All these objects are in a 6+3 erasure coded pool that has 24MiB object sizes (each OSD stores 4MiB chunks as a result). So the 24MiB reads are full object reads.
In addition, the ceph-fuse cache sizes are significantly larger than the defaults (4GiB cache, and more read ahead to help with large files on a fast network):

[...]

I have tried dropping some of these settings back to lower values, client_readahead_max_periods and client_oc_size. Neither of those helped.

I think scaling back client_oc_size is going to make things worse. From what I'm seeing from the 1 minute trace you shared, the accumulated buffer head bytes exceed configured client_oc_size. Maybe its due to the the 24MiB object reads - I'm not sure. Also, the number of objects in the cache exceed client_oc_max_objects on each trim invocation. Is it possible to increase client_oc_max_objects and client_oc_size (which is already 4 GiB) to see if the situation improves?

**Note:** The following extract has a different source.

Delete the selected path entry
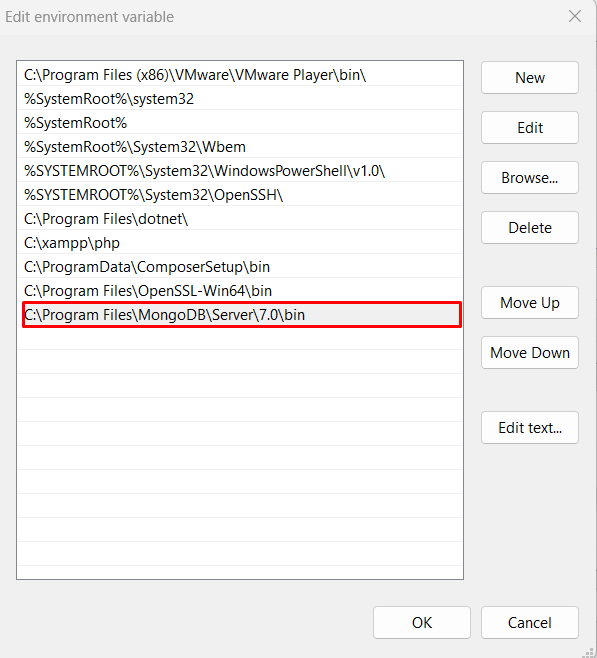This screenshot has height=658, width=597. pos(530,227)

We do not tinker with objectcacher defaults in teuthology tests for fs suite. Its possible that such observations get overlooked in tests.

#9 Updated by Andras Pataki about 1 year ago

I'm experimenting on reproducing the problem on demand. Once I have a way to make this bad looping ceph-fuse behavior happen, I'll try increasing the cache sizes. The nodes this happens on are quite beefy - 128 AMD Rome cores, 1TB of RAM, 25Gbps Ethernet that ceph traffic goes over. So I can definitely increase caches quite a bit to see if it helps.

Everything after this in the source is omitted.